**What you are asked to do:** In the records below, reproduce word for word the lines from the one containing "Viewport: 781px width, 439px" through the one containing "click(x=9, y=212)", both included, and leave the pictures out.

"""

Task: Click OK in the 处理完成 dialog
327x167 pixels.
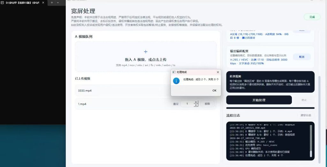Action: tap(214, 91)
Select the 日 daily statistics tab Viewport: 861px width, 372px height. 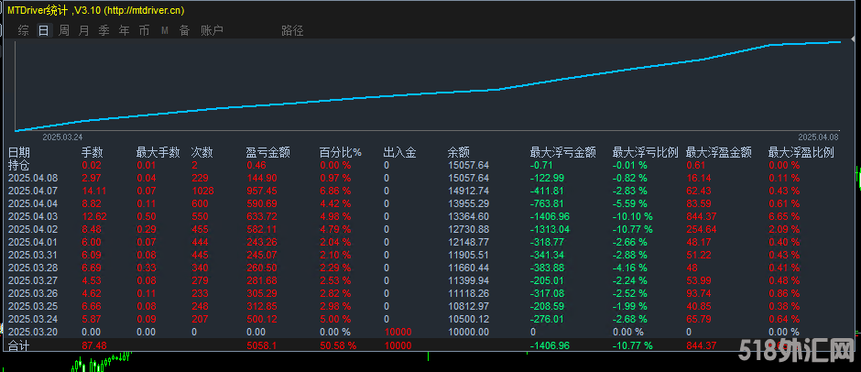point(44,30)
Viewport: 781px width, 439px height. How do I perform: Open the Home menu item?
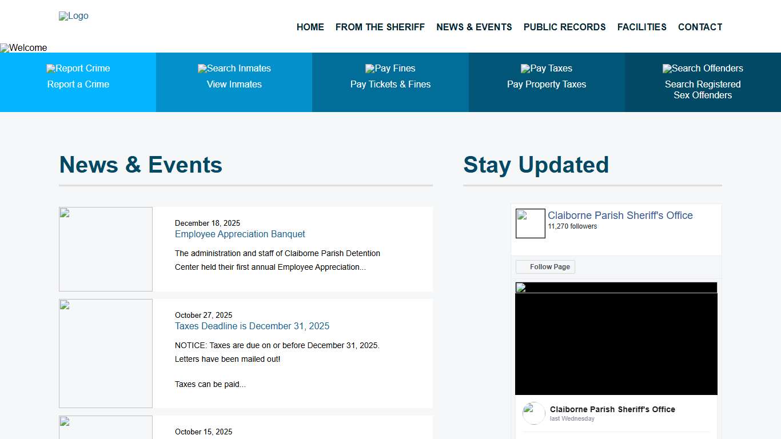point(310,27)
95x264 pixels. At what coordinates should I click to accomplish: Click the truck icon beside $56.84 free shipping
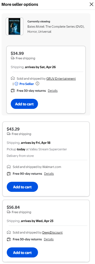click(x=9, y=212)
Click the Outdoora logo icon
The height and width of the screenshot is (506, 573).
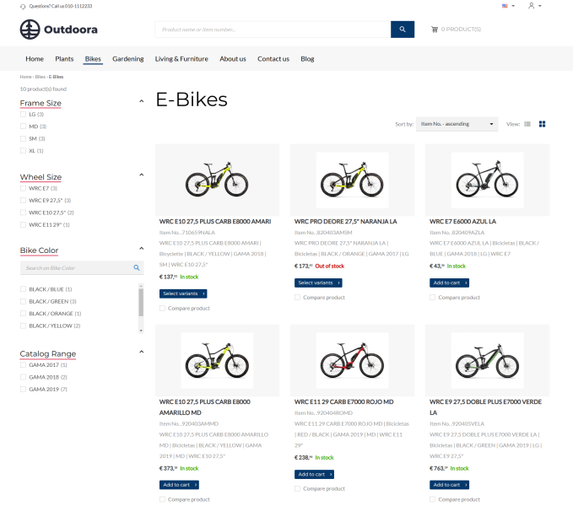click(x=30, y=30)
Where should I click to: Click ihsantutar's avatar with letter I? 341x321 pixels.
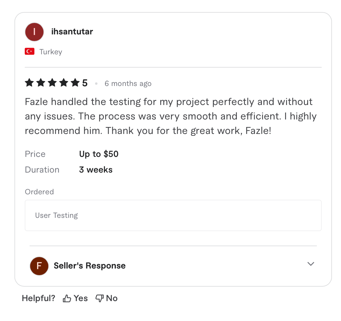click(34, 32)
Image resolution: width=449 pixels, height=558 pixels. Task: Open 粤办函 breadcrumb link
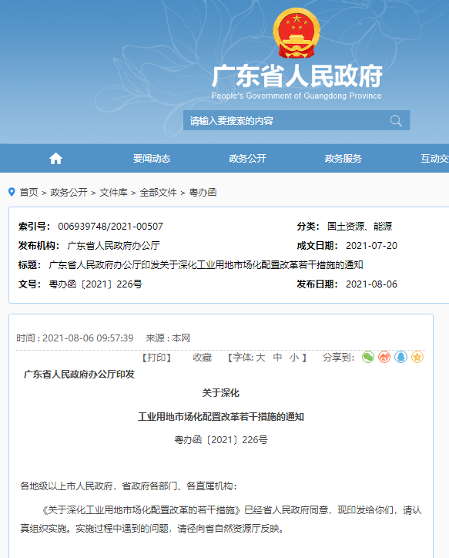point(203,193)
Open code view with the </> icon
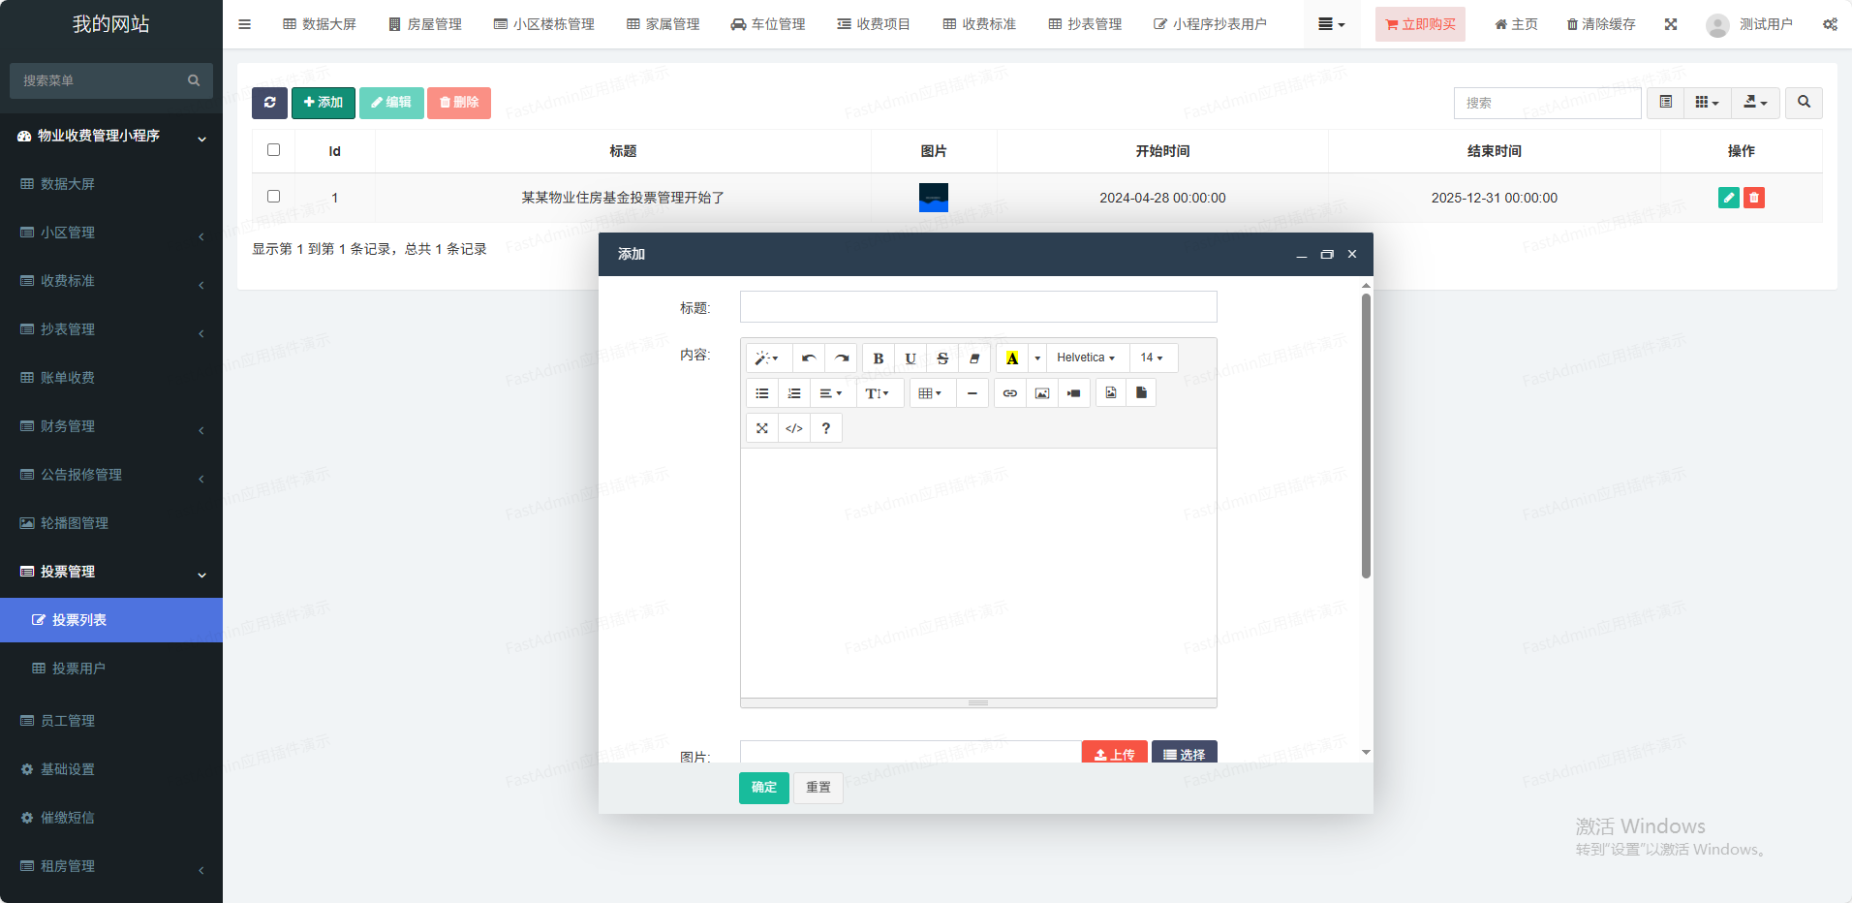 [x=794, y=428]
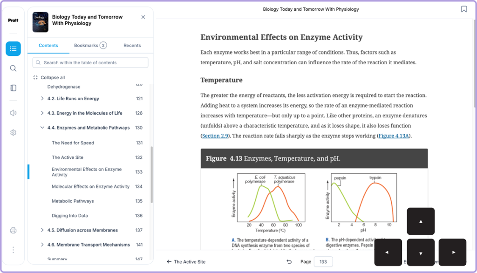Click the go back undo arrow icon
Image resolution: width=477 pixels, height=273 pixels.
point(289,262)
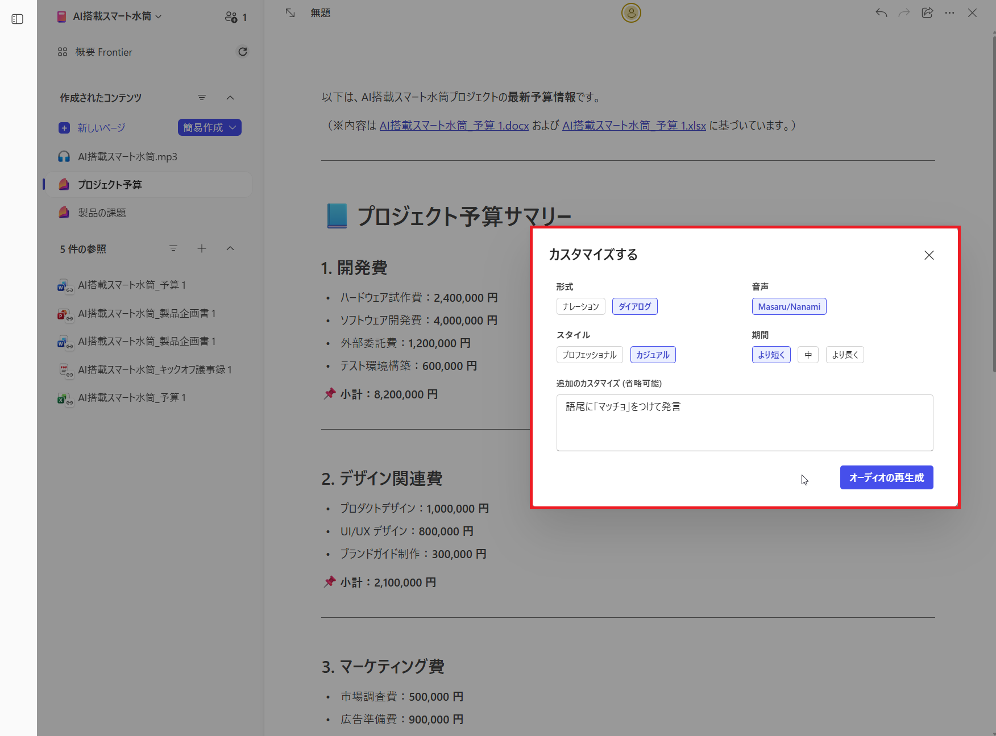This screenshot has height=736, width=996.
Task: Open the more options ellipsis icon
Action: click(x=949, y=13)
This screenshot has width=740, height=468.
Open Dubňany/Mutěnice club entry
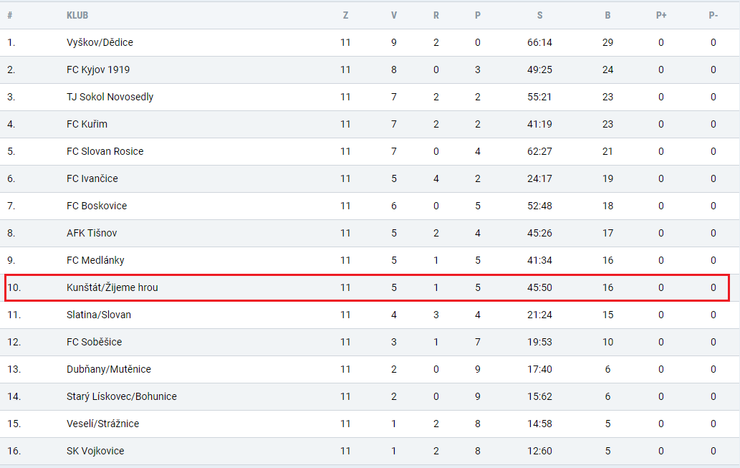[109, 369]
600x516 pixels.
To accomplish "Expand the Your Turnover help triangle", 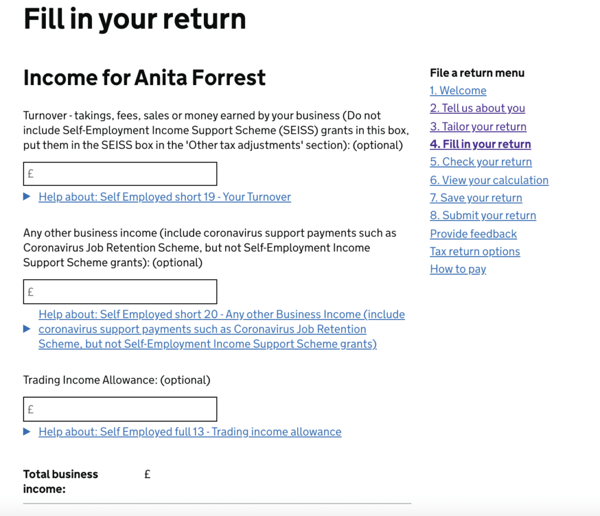I will pos(27,197).
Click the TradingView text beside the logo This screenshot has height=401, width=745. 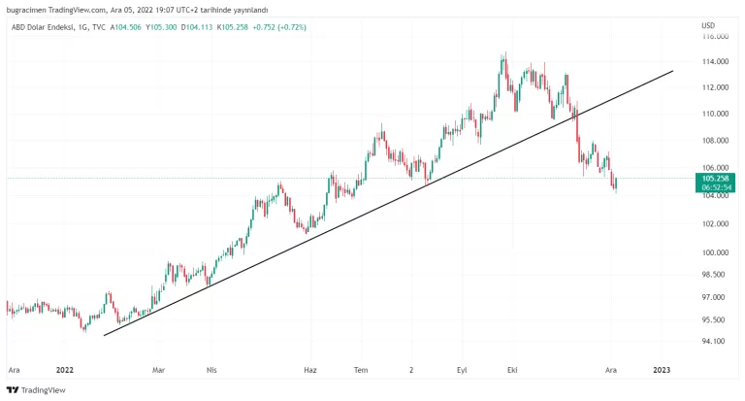pyautogui.click(x=44, y=390)
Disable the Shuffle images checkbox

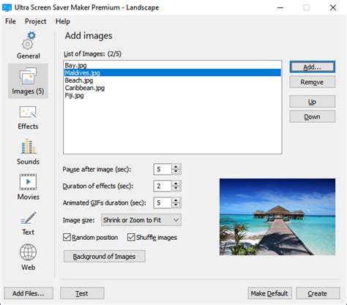click(131, 237)
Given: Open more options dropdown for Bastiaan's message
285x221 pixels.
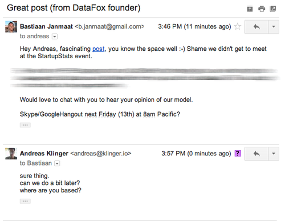Looking at the screenshot, I should click(274, 27).
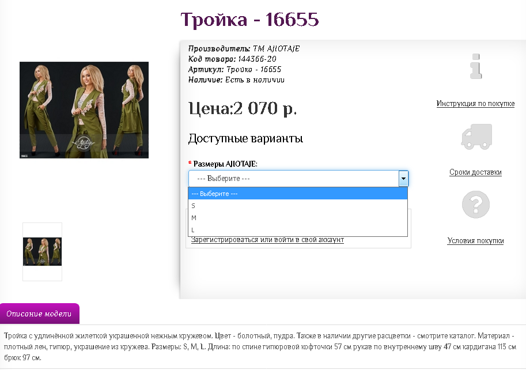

"""

**Written answer:**
Viewport: 781px width, 439px height. How do I perform: Open the Home menu item?
point(310,27)
95x264 pixels. At what coordinates should I click to accomplish: Click the truck icon beside $56.84 free shipping
click(x=9, y=212)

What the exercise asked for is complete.